Trous noirs en supergravité N = 2

par Harold Erbin

Thèse de doctorat en Physique

Sous la direction de Nick Halmagyi.

Soutenue le 23-09-2015

à Paris 6 , dans le cadre de École doctorale Physique en Île-de-France (Paris) , en partenariat avec Laboratoire de Physique Théorique et Hautes Energies (laboratoire) .

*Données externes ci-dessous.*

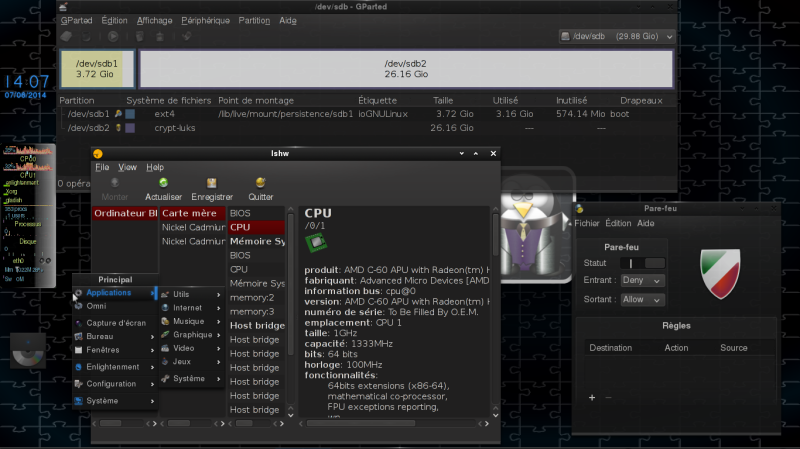
Task: Click the Capture d'écran menu entry icon
Action: point(78,323)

Le jury était composé de Giuseppe Policastro, Geoffrey Compère, Henning Samtleben, Antoine Van Proeyen, Atish Dabholkar.


  • Résumé

    La solution des équations d'Einstein–Maxwell décrivant le trou noir le plus général a été découverte par Plebański et Demiański en 1976. Cette thèse accomplit plusieurs étapes en vue d'intégrer une généralisation de cette solution en supergravité jaugée N = 2. Le contenu bosonique de cette dernière comprend la métrique assortie de champs de jauge et de deux types de champs scalaires (appelés scalaires-vecteurs et hyperscalaires); cela implique qu'il est beaucoup plus compliqué de trouver une solution générale et l'on doit se restreindre à des classes particulières de solutions ou bien utiliser des algorithmes pour générer des solutions.Dans la première partie de cette thèse nous approchons ce problème grâce à la première stratégie en nous restreignant aux solutions BPS.Dans un premier temps nous étudions les jaugeages abéliens qui impliquent les hyperscalaires afin de comprendre quelles sont les conditions nécessaires pour obtenir des vides N = 2 adS4 ainsi que des géométries de proche-horizon associées à des trous noirs statiques.Par la suite nous décrivons une solution générale et analytique pour des trous noirs (extrémaux) 1/4-BPS qui possèdent une masse, une charge de NUT, des charges dyoniques et des champs scalaires non-triviaux dans le contexte de la supergravité N = 2 jaugée à la Fayet–Iliopoulos.Dans la seconde partie nous obtenons une extension de l'algorithme de Janis-Newman afin de prendre en compte tous les champs bosoniques de spin inférieur à 2, les horizons topologiques et le cas des autres dimensions.Ainsi cela met à disposition tous les outils nécessaires pour appliquer cet algorithme à la supergravité (jaugée ou non).

  • Titre traduit

    Black holes in N = 2 supergravity


  • Résumé

    The most general black hole solution of Einstein–Maxwell theory has been discovered by Plebański and Demiański in 1976.This thesis provides several steps towards generalizing this solution by embedding it into N = 2 gauged supergravity.The (bosonic fields of the) latter consists in the metric together with gauge fields and two kinds of scalar fields (vector scalars and hyperscalars); as a consequence finding a general solution is involved and one needs to focus on specific subclasses of solutions or to rely on solution generating algorithms. In the first part of the thesis we approach the problem using the first strategy: we restrict our attention to BPS solutions, relying on a symplectic covariant formalism. First we study the possible Abelian gaugings involving the hyperscalars in order to understand which are the necessary conditions for obtaining N = 2 adS4 vacua and near-horizon geometries associated to the asymptotics of static black holes.A preliminary step is to obtain covariant expressions for the Killing vectors of symmetric special quaternionic-Kähler manifolds. Then we describe a general analytic solutions for 1/4-BPS (extremal) black holes with mass, NUT, dyonic charges and running scalars in N = 2 Fayet–Iliopoulos gauged supergravity with a symmetric very special Kähler manifold. In the second part we provide an extension of the Janis–Newman algorithm to all bosonic fields with spin less than 2, to topological horizons and to other dimensions. This provides all the necessary tools for applying this solution generating algorithm to (un)gauged supergravity, and interesting connections with the N = 2 supergravity theory are unravelled.